- Native to: Cameroon
- Native speakers: (10,000 cited 1999)
- Language family: Niger–Congo? Atlantic–CongoBenue–CongoSouthern BantoidGrassfieldsNarrowNdemli; ; ; ; ; ;

Language codes
- ISO 639-3: nml
- Glottolog: ndem1249

= Ndemli language =

Grassfields language spoken in Cameroon

Ndemli, or Bandem, is a language of Cameroon spoken primarily in the Nkam department of the Littoral Region; between Yabassi, Yingui and Nkondjock.
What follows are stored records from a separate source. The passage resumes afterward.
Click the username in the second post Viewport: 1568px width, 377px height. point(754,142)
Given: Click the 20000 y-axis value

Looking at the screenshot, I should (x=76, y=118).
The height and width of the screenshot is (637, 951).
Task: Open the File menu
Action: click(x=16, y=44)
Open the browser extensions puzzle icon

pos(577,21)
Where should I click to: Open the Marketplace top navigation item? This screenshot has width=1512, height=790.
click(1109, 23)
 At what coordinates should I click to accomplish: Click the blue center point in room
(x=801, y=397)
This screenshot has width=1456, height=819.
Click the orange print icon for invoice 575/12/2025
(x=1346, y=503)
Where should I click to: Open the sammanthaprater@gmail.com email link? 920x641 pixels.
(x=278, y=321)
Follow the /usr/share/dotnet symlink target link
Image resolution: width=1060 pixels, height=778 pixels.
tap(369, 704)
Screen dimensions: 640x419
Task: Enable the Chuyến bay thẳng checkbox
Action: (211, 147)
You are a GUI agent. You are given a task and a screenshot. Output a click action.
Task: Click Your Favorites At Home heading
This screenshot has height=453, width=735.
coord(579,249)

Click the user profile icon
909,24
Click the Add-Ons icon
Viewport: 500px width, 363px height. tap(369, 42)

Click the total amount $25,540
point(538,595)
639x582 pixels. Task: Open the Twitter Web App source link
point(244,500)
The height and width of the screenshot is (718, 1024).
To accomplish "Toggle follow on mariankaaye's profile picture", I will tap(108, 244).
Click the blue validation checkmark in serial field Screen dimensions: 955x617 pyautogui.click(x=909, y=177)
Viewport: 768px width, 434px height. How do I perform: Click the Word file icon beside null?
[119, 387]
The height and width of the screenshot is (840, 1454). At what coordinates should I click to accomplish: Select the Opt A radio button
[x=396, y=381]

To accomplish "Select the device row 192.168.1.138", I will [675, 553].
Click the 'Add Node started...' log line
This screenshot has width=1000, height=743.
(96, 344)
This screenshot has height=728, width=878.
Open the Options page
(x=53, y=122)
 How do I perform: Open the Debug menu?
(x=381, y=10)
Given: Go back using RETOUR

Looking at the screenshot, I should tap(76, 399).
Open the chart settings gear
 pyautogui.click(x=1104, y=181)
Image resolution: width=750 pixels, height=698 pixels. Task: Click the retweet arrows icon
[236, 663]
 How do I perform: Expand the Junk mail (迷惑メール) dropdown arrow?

Recent classifications such as Nurse (2003) place it in with the Narrow Grassfields languages, though Ethnologue does not reflect this. Ethnologue states that it is "related to Tikar" and that "the Bandobo dialect of Tikar is very similar to Ndemli", though it is not clear if Bandobo actually is Tikar.

== Phonology ==

Ndemli Consonant Phonemes
|  |  | Labial | Alveolar | Palatal | Velar | Glottal |
| Stop | voiceless | p | t | c | k | ʔ |
| voiced | b | d | ɟ | g |  |
| prenasalized voiceless |  | ⁿt | ᶮc | ᵑk |  |
| prenasalized voiced | ᵐb | ⁿd | ᶮɟ | ᵑg |  |
| Nasal |  | m | n | ɲ | ŋ |  |
| Affricate | voiceless |  | ts | t̠ʃ |  |  |
| voiced |  |  | d̠ʒ |  |  |
| Trill |  |  | r |  |  |  |
| Fricative |  | f | s |  | ɣ | h |
| Approximant |  | w | l | j |  |  |

Ndemli Vowel Phonemes
|  | Front |  | Central | Back |
| Unrounded | Rounded |
| Close | i(ː) |  | ʉ(ː) | u(ː) |
| Close-mid | e(ː) | ø(ː) |  | o(ː) |
| Open-mid | ɛ(ː) |  |  | ɔ(ː) |
| Open |  |  | a(ː) |  |

There are five tones; high, mid, low, rising, and falling.